Exposing professional performance in the PT role was facilitated by perceived group safety.
“Your colleagues are the people who know you well and who know what your strengths and your weaknesses are. So they may well shoot at you.” (IT-P18)
Receiving peer feedback
Although PTs organized in communities of practice discuss clinical cases on a regular basis, they do not have a culture of asking for and providing performance feedback. The opportunity to receive peer feedback was therefore embraced. Participants felt strengthened in areas of clinical performance they mastered, and felt challenged to appraise areas that needed improvement.
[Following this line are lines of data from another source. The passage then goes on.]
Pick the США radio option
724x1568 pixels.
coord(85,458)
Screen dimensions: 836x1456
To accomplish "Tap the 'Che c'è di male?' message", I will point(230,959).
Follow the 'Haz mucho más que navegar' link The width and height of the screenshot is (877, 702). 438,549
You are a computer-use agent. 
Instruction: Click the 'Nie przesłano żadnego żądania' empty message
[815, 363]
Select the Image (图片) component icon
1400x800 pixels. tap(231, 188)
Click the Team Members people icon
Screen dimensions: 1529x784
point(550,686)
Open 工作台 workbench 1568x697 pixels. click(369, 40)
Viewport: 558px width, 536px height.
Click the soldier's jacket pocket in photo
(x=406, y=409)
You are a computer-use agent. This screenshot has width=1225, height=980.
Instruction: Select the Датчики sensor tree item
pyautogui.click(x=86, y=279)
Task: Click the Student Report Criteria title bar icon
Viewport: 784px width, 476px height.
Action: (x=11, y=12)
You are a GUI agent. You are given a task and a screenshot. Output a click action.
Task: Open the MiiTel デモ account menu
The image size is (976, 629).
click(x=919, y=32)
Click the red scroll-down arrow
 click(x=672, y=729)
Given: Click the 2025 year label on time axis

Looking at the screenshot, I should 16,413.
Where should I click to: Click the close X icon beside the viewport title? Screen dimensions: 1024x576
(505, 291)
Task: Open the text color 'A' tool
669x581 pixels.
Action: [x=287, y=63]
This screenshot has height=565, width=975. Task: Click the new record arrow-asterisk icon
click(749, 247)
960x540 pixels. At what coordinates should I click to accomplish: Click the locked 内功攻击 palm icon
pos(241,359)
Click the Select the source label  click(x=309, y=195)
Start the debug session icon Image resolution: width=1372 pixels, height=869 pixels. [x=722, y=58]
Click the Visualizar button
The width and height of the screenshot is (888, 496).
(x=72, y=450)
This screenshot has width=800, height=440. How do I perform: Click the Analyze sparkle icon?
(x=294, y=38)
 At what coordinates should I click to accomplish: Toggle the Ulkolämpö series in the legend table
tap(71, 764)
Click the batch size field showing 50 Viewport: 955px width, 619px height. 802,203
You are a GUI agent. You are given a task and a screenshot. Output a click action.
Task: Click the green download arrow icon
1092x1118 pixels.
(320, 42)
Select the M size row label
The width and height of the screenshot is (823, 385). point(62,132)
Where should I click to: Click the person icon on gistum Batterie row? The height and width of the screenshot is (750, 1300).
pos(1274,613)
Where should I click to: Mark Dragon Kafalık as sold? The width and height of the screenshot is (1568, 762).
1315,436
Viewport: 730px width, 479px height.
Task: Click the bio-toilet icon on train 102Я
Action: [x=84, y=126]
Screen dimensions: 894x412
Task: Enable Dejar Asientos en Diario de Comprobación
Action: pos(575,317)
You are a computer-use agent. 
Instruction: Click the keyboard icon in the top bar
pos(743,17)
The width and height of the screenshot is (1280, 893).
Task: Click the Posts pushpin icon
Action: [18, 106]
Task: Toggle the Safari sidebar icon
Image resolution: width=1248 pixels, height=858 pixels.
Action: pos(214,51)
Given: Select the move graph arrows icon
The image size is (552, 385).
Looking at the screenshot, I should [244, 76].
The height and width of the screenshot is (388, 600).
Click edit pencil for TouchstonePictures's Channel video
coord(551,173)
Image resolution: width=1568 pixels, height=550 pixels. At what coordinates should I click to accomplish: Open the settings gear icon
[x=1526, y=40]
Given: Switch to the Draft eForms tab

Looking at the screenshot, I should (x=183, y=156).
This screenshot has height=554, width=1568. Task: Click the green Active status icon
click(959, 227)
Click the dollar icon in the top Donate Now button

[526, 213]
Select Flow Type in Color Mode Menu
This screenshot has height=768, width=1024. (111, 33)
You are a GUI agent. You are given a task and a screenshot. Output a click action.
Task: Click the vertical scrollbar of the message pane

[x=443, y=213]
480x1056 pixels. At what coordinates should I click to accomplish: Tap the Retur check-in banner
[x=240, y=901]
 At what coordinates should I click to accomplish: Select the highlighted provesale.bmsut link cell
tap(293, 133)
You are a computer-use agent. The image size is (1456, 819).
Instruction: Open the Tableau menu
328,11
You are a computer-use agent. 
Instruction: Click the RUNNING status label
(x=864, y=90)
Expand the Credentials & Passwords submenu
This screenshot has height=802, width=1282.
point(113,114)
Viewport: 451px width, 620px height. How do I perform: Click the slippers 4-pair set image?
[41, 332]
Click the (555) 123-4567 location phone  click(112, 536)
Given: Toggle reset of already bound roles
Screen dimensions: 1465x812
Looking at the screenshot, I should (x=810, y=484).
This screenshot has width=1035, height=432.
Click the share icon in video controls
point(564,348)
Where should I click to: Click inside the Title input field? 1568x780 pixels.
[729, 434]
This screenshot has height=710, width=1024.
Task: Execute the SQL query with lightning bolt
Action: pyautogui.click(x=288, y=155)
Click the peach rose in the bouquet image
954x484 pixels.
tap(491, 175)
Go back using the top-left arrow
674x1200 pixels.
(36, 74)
“Receiving peer feedback clearly revealed my strengths and weaknesses. I immediately understood what I needed to work on. And because my strengths were noticed, it was easier to face my weaknesses.” (Q-P7)
Learning from peer feedback was facilitated by its quality. Participants preferred personalized feedback, that showed involvement with their development process and their personal learning needs, but feedback should also focused.
“I don’t mind when someone criticizes me….of course I like to know if I’m doing right, but I’d rather know what I can improve, and how.”(IT-P18)
Another facilitating factor was the heterogeneity in group composition. Differences in age and specialization allowed for different approaches to health problems and different models of reasoning. Because feedback providers were encouraged to clarify improvement feedback with clear examples of desired behavior, they discovered new reasoning perspectives and performance alternatives.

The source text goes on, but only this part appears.